■ GIVEN INSTRUCTION
Identify each line in the entries below that contains the string "pixels", and copy those lines in full.

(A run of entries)
○ ○ ○ ○ ○
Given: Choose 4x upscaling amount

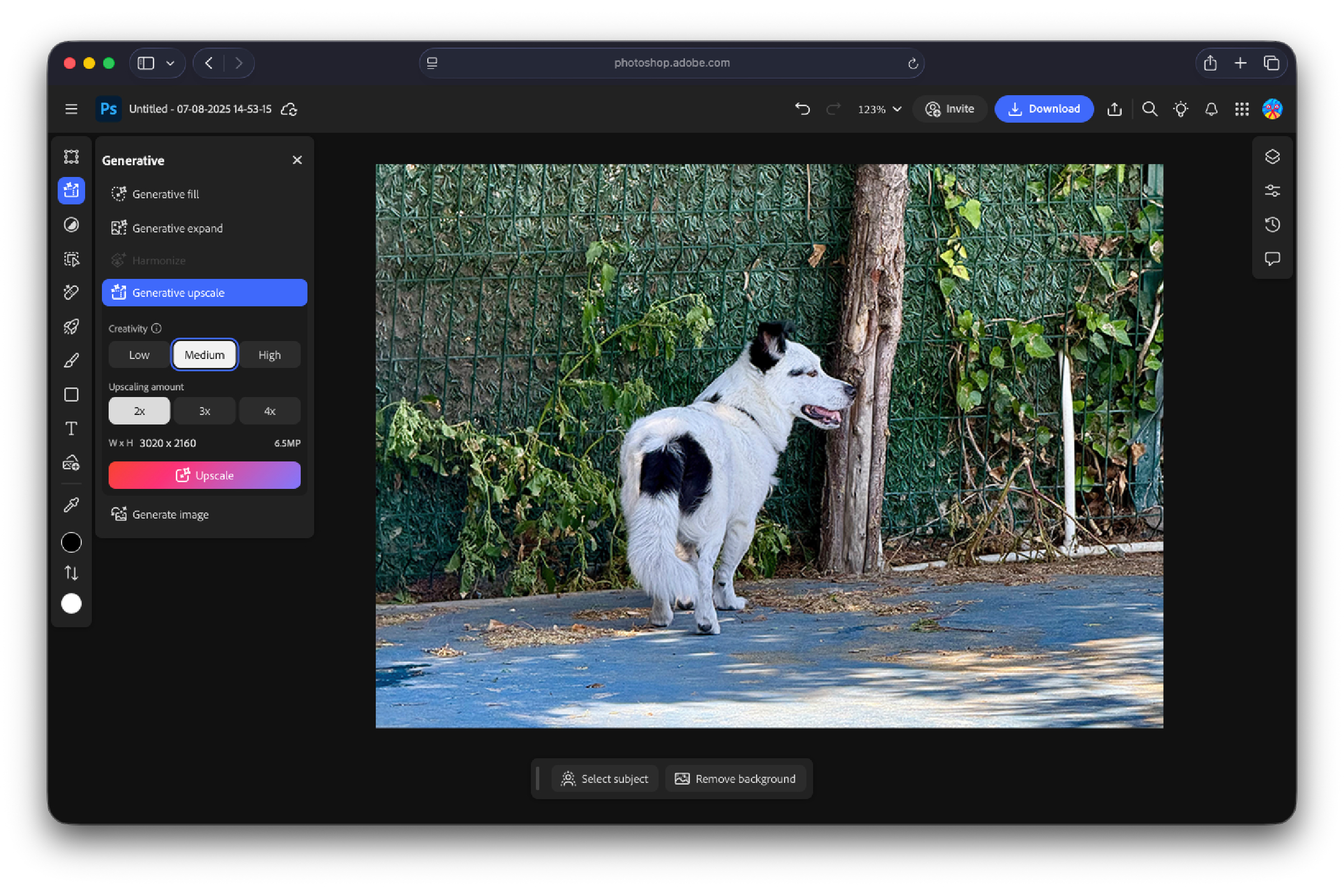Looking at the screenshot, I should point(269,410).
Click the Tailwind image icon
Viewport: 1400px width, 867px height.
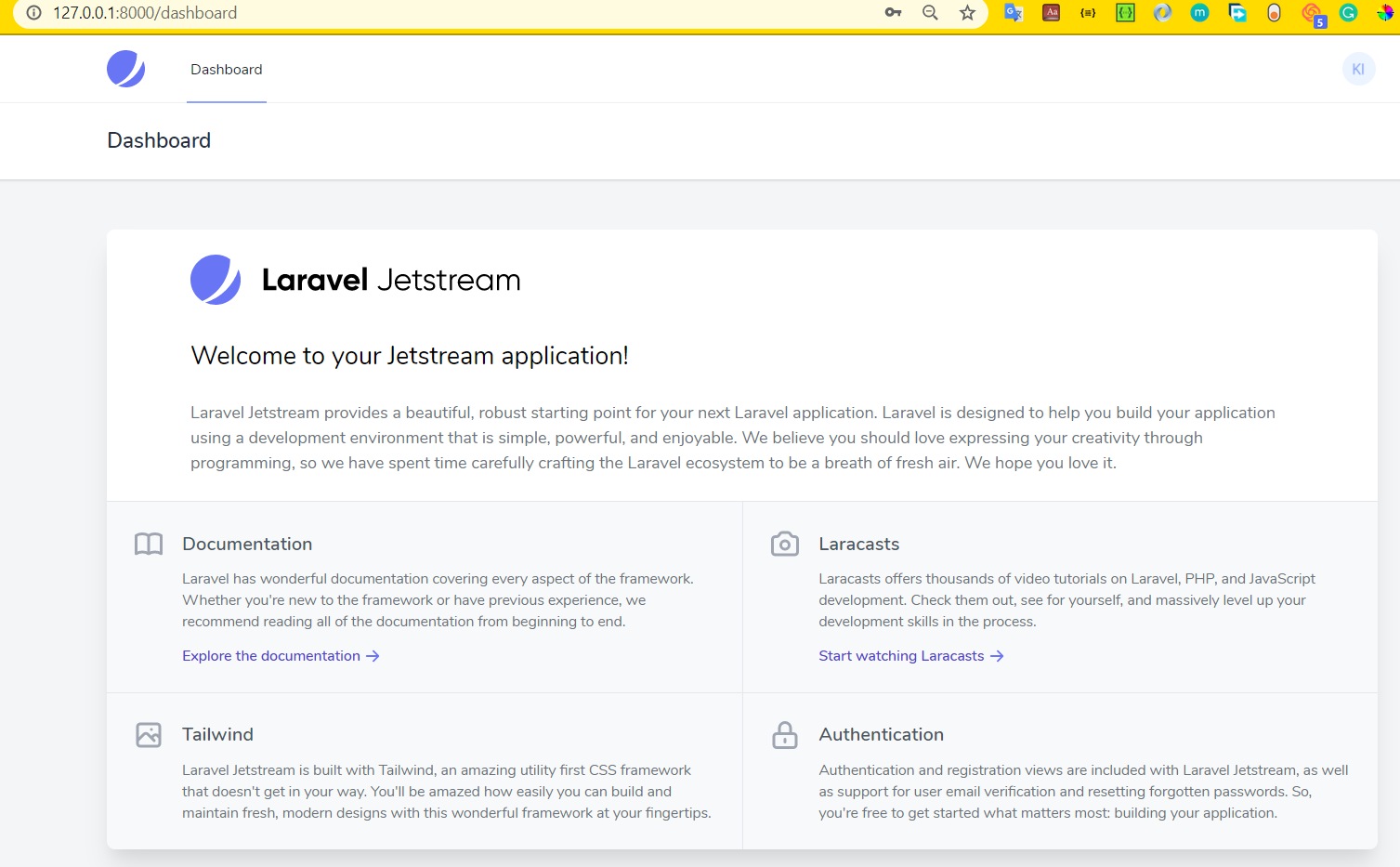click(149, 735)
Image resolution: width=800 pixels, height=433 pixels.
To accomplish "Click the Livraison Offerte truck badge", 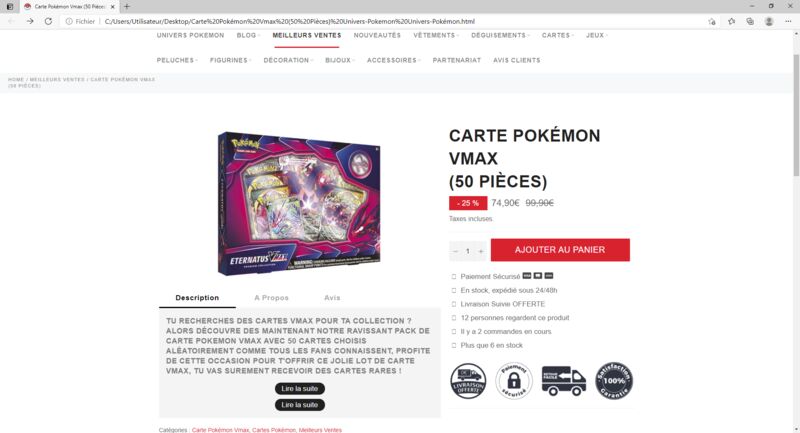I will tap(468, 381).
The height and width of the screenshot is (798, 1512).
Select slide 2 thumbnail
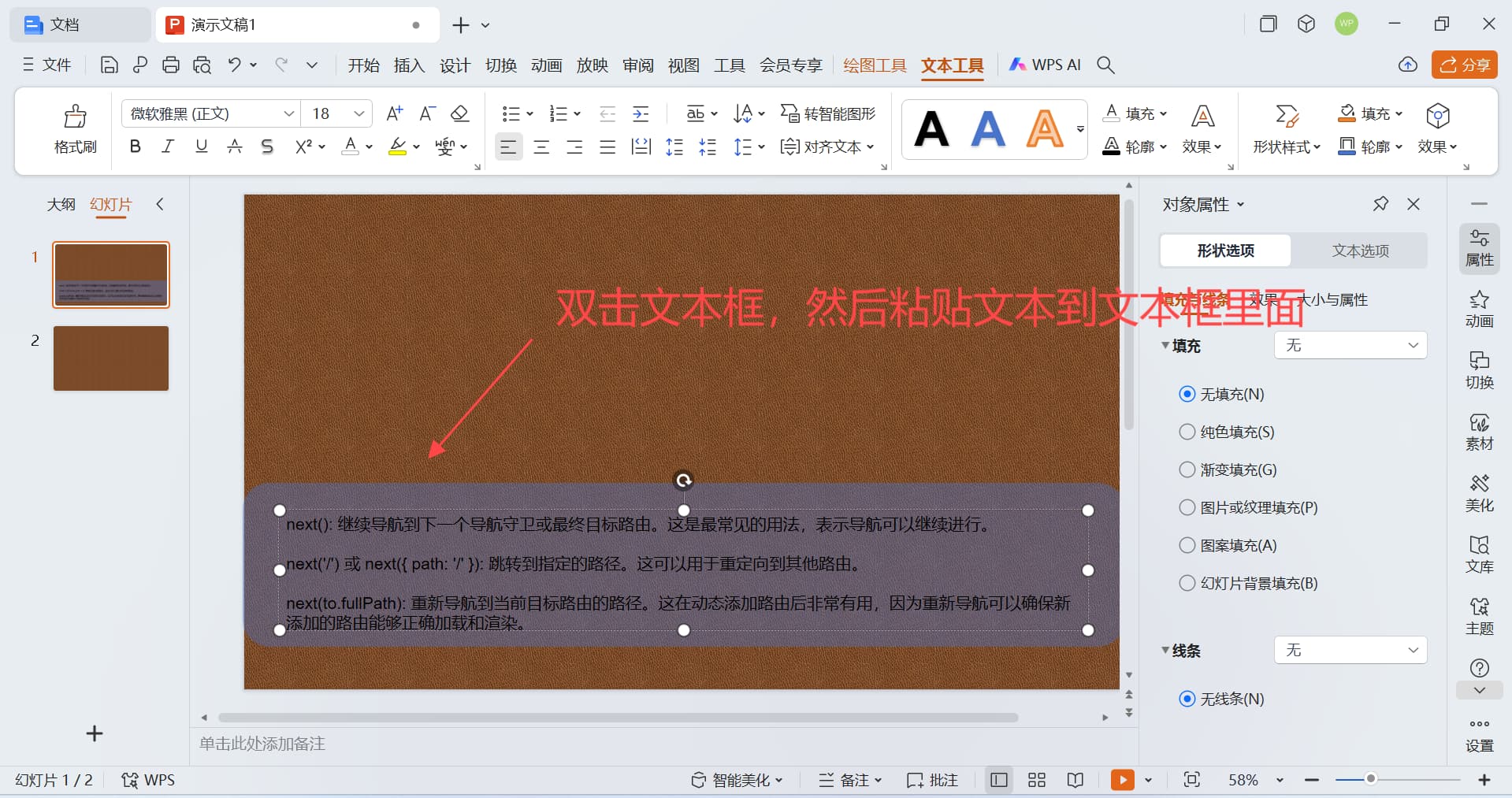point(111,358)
○ ○ ○ ○ ○
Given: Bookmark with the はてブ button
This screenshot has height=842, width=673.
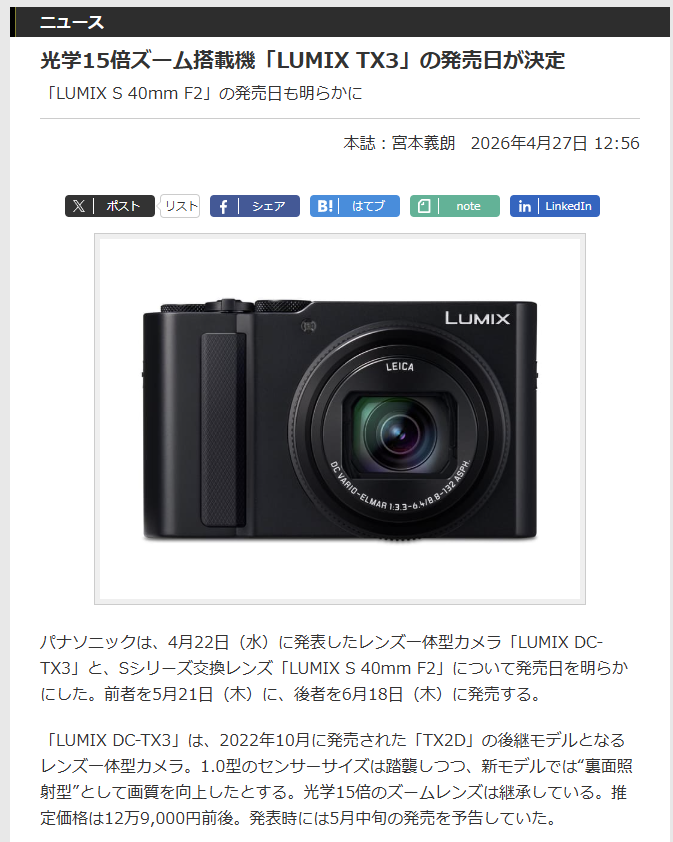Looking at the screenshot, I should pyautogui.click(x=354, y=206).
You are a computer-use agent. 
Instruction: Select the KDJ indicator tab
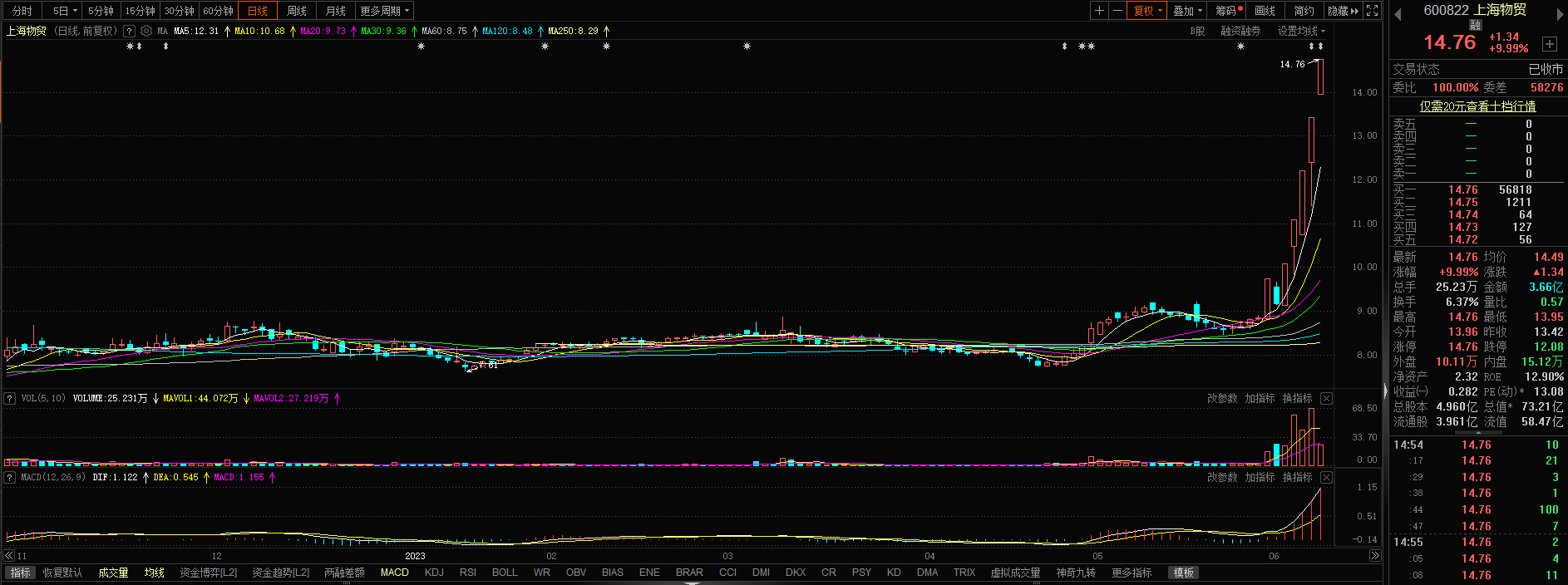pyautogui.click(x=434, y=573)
○ ○ ○ ○ ○
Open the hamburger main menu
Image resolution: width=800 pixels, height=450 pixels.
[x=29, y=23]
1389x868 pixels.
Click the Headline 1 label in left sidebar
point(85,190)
○ ○ ○ ○ ○
■ EXERCISE OUTPUT
Image resolution: width=800 pixels, height=433 pixels.
Image resolution: width=800 pixels, height=450 pixels.
1389x868 pixels.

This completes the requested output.